An Rhein und Ruhr. Land und Kommunen fangen Kostensteigerungen bei Kitas nur teilweise und verspätet auf. Deswegen fehlt Geld. Schließungen drohen. Demo geplant.
Die Träger von Kitas und Ganztagsangeboten an Schulen (OGS) schlagen Alarm. Steigende Energie- und Personalkosten treiben Einrichtungen in die roten Zahlen. „Ein Viertel der 1750 Kitas in evangelischer Trägerschaft sieht für das kommende Jahr Liquiditätsengpässe“, so Henrike Tetz, Oberkirchenrätin der Evangelischen Kirche im Rheinland. Insgesamt entstehe bei den so genannten Freien Trägern von Kitas 2024 eine Liquiditätslücke von rund 500 Millionen Euro.

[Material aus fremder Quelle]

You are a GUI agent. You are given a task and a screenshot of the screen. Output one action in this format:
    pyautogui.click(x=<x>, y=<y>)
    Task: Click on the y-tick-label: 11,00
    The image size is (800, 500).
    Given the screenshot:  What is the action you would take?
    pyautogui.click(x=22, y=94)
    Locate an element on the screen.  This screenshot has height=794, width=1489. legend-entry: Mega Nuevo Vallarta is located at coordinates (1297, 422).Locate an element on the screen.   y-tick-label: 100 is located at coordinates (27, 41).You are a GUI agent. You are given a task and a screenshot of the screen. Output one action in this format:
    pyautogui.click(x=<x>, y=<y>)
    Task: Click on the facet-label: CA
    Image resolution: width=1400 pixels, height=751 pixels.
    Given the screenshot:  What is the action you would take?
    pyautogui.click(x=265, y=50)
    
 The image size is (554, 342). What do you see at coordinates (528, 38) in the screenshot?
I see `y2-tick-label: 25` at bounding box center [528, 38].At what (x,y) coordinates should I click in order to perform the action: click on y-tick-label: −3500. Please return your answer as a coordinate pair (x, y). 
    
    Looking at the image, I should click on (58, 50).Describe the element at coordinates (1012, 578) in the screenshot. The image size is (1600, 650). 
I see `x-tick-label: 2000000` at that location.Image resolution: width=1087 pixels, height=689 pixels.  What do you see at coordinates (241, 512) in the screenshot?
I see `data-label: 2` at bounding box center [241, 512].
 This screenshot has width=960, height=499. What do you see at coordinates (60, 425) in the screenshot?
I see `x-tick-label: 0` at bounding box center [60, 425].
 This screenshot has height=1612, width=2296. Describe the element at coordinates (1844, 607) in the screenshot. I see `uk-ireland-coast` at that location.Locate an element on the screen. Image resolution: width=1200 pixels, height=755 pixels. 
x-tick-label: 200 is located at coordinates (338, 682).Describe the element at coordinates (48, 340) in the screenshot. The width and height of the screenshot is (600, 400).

Grund sind steigende Energiepreise und ein Tarifabschluss mit Lohnsteigerungen von zehn bis elf Prozent. Das Land erhöht zwar auch seine Beiträge – aber erst mit einer Verzögerung von anderthalb Jahren. Hinzu kommt: Viele Kirchengemeinden können ihren Eigenanteil nicht mehr finanzieren.
Personaldecke ist so dünn, dass Betreuung oft wackelt
Henrike Tetz: „Unsere Sorge ist, dass Träger ihre Einrichtungen abgeben oder schließen und das in einer Situation, wo es zu wenig Betreuungsplätze gibt. Es ist jetzt schon so, dass die personelle Ausstattung am Limit ist. Wenn jemand erkrankt, sind wir unterbesetzt und müssen Betreuungszeiten kürzen.“ Für Eltern wie Kinder eine sehr unsichere und unbefriedigende Situation. Und eine, die sich fortsetzen könnte.
Denn für Aus- und Weiterbildung fehlen dann ebenfalls Personalressourcen, so die Evangelische Kirche. Die Caritas und die katholischen Gemeinden, die rund 2250 Kindertageseinrichtungen im Land betreiben, sehen es ähnlich: „Das geht bis hin zu Insolvenzen einiger Träger und führt dazu, dass wir Einrichtungen schließen müssen“, so Stephan Jentgens, Diözesan-Caritasdirektor in Aachen und Vorsitzender der NRW-Ausschusses für Kitas in der freien Wohlfahrtspflege.
Das Land, so Jentgens und die Diakonie, haben 100 Millionen zur Zwischenfinanzierung zugesichert– etwa die Hälfte ihres Beitrags. Noch mehr Geld müsste allerdings von den Kommunen kommen. „Da ist eine vorzeitige Erhöhung der Kostenpauschalen allerdings eine Billigkeitslösung“, so Jentgens. Heißt: Mehr zu zahlen ist den Kommunen freigestellt, so sie nicht der Haushaltssicherung unterliegen.
Kirchengemeinden können Kitas nicht mehr mitfinanzieren
„Wir sind an einem Kipppunkt“, so die Freien Träger unisono, die vier von fünf Kitas im Land betreiben. Zwar seien Kitas so ziemlich das Letzte, was Kirchengemeinden aufgeben wollten, doch bei sinkenden Kirchensteuereinnahmen finanzieren viele schon jetzt nicht den für „reiche Träger“ vorgeschriebenen Anteil von zehn Prozent.
Alle Hoffnungen ruhen auf einer Neufassung des Kita-Gesetzes (KiBiZ) mit neuer Finanzierung ab 2026. Dann, wenn auch der Rechtsanspruch für den Offenen Ganztag greift. Doch auch da signalisieren die Freien Träger: Mehr als Verwahrung wird es kaum geben, wenn die Finanzierung nicht gelöst wird. Auch hier finanzieren Kommunen eher nach politischem Willen und Kassenlage.
Die Folge: Gerade in ärmeren Kommunen ist der Offene Ganztag, für den ab 2026 ein Rechtsanspruch besteht, besonders drastisch unterfinanziert, kritisiert der Paritätische NRW. „Die OGS in NRW ist strukturell unterfinanziert, Träger gehen auf dem Zahnfleisch. Hinzu kommt: Es mangelt an landesweiten Standards. Gerade in finanzschwachen Kommunen, wo eine gute Bildung und Betreuung der Kinder besonders wichtig wäre, wird die OGS noch schlechter finanziert. So kann das nicht weitergehen, die Qualität der OGS darf nicht vom Wohnort abhängen!“, so Christian Woltering, Landesgeschäftsführer des Paritätischen NRW
Um ihren Forderungen Nachdruck zu verleihen, rufen die Freien Träger am Donnerstag zu einer Demonstration vor dem Landtag auf – um fünf vor zwölf. Sie rechnen mit 10.000 Teilnehmern.